(SUPPLIED INFORMATION Opens)

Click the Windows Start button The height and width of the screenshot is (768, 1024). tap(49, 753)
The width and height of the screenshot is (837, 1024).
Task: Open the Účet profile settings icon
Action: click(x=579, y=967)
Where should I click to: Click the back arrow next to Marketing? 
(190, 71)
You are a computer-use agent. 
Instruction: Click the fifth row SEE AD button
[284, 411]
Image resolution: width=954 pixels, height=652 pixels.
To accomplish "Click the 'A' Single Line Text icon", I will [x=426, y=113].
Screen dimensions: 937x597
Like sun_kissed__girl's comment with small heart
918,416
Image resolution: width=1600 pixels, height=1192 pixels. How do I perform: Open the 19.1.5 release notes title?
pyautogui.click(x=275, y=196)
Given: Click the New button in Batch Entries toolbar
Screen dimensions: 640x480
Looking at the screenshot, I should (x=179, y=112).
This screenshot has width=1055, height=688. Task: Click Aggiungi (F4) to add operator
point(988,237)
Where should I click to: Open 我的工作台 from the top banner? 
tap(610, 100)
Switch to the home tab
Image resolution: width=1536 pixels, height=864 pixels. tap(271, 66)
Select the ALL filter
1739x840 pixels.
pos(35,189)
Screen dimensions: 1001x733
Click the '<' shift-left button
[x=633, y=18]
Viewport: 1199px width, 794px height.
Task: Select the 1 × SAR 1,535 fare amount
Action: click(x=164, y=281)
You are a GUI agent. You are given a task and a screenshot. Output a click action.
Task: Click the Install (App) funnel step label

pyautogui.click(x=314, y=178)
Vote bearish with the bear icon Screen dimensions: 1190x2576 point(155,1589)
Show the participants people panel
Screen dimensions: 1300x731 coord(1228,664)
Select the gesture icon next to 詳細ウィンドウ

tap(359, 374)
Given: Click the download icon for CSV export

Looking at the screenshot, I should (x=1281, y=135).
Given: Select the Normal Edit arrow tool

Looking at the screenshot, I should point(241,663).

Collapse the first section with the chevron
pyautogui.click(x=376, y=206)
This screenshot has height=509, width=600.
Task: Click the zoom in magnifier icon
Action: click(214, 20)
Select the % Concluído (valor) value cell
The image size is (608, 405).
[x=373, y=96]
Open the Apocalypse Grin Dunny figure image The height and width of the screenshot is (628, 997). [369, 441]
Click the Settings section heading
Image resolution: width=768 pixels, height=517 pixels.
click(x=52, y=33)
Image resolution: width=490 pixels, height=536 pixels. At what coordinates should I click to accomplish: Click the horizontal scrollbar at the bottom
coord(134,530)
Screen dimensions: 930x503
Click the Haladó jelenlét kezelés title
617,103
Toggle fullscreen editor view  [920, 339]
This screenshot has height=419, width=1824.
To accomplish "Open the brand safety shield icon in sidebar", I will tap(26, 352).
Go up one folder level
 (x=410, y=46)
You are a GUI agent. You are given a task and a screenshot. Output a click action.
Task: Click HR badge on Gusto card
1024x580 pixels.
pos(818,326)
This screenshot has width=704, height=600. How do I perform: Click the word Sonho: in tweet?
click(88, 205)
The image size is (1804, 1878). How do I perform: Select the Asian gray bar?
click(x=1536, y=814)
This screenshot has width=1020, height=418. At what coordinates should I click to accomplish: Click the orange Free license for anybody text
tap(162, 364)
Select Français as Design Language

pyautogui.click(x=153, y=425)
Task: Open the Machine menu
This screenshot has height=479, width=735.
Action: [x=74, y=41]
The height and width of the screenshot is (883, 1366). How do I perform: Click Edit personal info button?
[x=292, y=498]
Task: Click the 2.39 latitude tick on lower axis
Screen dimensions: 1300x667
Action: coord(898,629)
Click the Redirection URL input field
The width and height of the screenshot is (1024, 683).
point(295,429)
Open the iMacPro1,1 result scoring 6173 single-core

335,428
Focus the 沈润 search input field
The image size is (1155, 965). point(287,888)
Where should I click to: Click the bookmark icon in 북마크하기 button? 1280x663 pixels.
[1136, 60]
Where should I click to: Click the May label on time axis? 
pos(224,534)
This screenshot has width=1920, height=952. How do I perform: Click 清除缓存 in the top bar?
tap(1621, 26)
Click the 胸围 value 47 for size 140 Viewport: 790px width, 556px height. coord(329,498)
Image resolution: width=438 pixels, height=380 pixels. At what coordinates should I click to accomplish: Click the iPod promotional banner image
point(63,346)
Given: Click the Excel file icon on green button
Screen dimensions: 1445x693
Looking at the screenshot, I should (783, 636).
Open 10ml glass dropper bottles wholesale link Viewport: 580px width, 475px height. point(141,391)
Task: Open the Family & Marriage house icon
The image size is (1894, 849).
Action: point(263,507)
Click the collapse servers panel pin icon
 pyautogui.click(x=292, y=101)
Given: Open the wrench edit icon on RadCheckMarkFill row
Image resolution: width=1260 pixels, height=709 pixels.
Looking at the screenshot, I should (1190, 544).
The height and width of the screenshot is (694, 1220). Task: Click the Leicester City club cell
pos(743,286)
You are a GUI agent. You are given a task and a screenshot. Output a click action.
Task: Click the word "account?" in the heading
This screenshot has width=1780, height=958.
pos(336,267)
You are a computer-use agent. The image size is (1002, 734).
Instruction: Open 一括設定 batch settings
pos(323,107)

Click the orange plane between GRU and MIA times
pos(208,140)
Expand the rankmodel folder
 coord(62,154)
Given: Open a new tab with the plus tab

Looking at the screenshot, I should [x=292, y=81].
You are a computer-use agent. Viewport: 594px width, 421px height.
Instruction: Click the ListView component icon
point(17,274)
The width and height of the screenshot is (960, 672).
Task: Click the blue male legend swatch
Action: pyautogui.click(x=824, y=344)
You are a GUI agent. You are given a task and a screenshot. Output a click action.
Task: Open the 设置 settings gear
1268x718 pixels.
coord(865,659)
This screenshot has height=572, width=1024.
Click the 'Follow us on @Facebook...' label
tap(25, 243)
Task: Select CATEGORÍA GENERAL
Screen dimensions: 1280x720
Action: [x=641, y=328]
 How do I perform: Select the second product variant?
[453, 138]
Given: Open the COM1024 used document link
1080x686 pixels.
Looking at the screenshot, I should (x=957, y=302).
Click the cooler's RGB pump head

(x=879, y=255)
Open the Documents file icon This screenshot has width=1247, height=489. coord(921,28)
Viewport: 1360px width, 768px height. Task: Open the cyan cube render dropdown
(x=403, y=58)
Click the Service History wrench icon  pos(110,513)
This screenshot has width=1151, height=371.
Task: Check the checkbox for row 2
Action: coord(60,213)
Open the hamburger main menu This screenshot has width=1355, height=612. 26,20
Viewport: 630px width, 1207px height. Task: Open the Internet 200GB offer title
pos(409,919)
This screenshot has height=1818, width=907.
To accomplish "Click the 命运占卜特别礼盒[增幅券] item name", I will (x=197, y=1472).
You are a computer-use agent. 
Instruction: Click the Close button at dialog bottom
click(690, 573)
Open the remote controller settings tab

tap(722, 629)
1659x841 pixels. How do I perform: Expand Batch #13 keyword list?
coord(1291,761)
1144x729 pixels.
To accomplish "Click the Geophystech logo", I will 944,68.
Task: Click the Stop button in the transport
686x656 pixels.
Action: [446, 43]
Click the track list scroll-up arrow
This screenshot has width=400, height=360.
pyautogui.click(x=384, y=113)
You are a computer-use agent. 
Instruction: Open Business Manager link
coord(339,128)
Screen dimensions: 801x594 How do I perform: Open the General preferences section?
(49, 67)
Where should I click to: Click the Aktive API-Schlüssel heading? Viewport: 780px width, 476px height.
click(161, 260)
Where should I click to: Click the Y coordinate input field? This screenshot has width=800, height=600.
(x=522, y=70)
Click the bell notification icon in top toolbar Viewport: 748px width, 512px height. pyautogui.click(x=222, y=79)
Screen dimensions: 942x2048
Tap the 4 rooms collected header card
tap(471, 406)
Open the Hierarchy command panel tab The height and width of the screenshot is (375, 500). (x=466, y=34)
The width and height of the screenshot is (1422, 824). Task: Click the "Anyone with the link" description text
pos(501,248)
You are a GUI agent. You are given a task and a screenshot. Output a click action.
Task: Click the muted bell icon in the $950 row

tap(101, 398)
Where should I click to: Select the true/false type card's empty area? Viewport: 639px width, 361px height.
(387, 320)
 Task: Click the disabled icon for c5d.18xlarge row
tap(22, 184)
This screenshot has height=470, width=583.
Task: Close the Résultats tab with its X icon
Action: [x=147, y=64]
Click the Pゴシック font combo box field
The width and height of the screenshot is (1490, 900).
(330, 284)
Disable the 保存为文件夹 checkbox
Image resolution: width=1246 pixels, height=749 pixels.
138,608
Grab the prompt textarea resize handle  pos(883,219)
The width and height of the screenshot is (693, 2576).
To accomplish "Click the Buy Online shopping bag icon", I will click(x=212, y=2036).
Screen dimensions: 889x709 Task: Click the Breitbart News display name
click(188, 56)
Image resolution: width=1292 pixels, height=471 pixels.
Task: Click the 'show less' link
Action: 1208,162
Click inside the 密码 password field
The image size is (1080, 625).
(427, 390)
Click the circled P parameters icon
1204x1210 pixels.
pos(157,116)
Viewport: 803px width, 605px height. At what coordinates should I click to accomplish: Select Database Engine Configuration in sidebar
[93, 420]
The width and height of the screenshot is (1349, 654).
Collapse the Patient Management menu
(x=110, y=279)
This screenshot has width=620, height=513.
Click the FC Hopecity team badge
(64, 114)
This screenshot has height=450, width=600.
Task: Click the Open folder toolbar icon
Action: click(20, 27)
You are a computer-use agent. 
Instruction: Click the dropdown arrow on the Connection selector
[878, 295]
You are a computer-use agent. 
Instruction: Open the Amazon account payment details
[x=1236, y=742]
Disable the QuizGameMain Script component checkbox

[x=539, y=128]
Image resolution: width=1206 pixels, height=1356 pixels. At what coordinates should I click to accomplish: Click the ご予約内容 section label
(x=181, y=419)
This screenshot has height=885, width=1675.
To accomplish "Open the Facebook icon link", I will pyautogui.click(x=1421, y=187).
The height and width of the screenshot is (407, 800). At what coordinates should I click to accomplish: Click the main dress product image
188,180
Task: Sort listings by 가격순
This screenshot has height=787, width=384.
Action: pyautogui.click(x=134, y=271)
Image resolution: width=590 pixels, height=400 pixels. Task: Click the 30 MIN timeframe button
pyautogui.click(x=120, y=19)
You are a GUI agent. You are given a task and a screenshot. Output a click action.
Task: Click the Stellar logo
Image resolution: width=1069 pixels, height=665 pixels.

(SUPPLIED INFORMATION Closes)

→ **WHAT NEEDS TO BE DONE**: Working from the records above, write out verbatim only the lines from the line containing "The width and height of the screenshot is (1349, 654)." through the line containing "This screenshot has width=620, height=513.".

→ **RESULT FOR THIS EXERCISE**:
The width and height of the screenshot is (1349, 654).
Collapse the Patient Management menu
(x=110, y=279)
This screenshot has width=620, height=513.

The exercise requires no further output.